Musk said that the two individuals had not given his company permission to release their names, but that they knew each other and have placed a “significant deposit” with the company.
The individuals won’t pilot the spacecraft themselves; it will be controlled by autonomous systems and from the ground. Musk did say if something went wrong, they might have to intervene using the machine’s controls. They will begin a special program of health and safety training.
The mission would take approximately a week, as the rocket loops around the moon into deep space and returns to earth, a distance of approximately three to four hundred thousand miles.
The mission will be flown on the Dragon 2 spacecraft that SpaceX is developing to carry NASA astronauts to the International Space Station. SpaceX made a point of thanking the space agency in its official blog post on the news. SpaceX’s moon mission—unlike the ISS flight—will be launched on the as-yet-unflown Falcon Heavy rocket that the company intends to launch for the first time this summer.
“The Dragon 2 and the Falcon Heavy are the enablers,” Musk said in a conference call with reporters. “This should be a really exciting mission, that will get the world really excited about deep space.”
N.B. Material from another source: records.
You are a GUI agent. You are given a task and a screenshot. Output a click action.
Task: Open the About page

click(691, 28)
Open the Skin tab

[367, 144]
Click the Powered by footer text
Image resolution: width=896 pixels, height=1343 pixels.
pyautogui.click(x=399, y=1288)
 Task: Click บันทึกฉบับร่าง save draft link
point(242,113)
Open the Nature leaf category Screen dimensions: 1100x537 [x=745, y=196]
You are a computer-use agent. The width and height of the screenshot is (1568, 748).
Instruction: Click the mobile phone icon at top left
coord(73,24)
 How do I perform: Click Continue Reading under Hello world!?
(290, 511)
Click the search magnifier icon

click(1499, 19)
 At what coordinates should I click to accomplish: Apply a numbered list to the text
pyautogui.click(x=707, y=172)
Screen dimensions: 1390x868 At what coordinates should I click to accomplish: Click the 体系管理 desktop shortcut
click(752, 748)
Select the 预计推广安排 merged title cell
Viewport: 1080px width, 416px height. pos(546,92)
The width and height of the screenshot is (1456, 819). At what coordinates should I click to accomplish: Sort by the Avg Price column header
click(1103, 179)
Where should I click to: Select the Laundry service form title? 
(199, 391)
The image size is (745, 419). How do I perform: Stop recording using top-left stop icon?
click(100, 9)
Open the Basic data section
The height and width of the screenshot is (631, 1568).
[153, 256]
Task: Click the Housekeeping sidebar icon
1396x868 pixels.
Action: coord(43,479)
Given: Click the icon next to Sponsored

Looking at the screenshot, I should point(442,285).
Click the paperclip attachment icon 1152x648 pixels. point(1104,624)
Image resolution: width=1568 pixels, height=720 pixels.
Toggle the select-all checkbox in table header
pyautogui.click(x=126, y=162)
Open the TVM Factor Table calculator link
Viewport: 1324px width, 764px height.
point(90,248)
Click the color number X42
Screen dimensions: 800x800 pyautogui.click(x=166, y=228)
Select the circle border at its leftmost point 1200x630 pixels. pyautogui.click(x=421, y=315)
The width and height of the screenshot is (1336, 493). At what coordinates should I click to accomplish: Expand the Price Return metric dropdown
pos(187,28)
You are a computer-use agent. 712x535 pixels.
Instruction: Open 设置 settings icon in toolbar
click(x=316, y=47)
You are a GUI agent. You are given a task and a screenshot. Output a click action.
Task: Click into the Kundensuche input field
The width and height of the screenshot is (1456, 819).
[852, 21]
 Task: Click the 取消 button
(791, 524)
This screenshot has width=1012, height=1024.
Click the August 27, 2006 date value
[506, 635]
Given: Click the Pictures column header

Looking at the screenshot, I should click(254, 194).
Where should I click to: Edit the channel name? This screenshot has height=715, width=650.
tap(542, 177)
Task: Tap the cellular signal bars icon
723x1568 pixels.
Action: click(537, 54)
The Dragon 2 is currently scheduled to fly its first unmanned mission late in 2017, and to fly astronauts for the first time in the second quarter of 2018, though government auditors fear that any unexpected delay could throw off that schedule.
Musk’s tweet announcing the announcement prompted breathless speculation of what news the ambitious space company would deliver. The news is the second major moon mission in the news this month, after NASA said it is considering accelerating plans to fly humans around the moon forward into 2019, a decision prompted by the Trump administration. Commercial space operators have been anticipating a return to moon missions since the transition.
SpaceX’s decision to announce a mission with a similar profile to NASA’s moon orbit, but at much lower cost, may only be a coincidence, but Musk made clear he was ready and willing to take it on for the US government. He said the mission will cost about as much as one of the company’s trips to the International Space Station—about $130 million a pop.
“If NASA decides to have the first mission of this nature be a NASA mission, of course NASA would have priority,” Musk said. “[The space agency] would have priority in any lunar orbit mission.”
Musk stressed that this mission would, like the rest of the company’s work, play into its long-term goal of inter-planetary exploration.
“We’ll have to invest in deep space communication technology and that’s going to be important for future missions to Mars,” he said.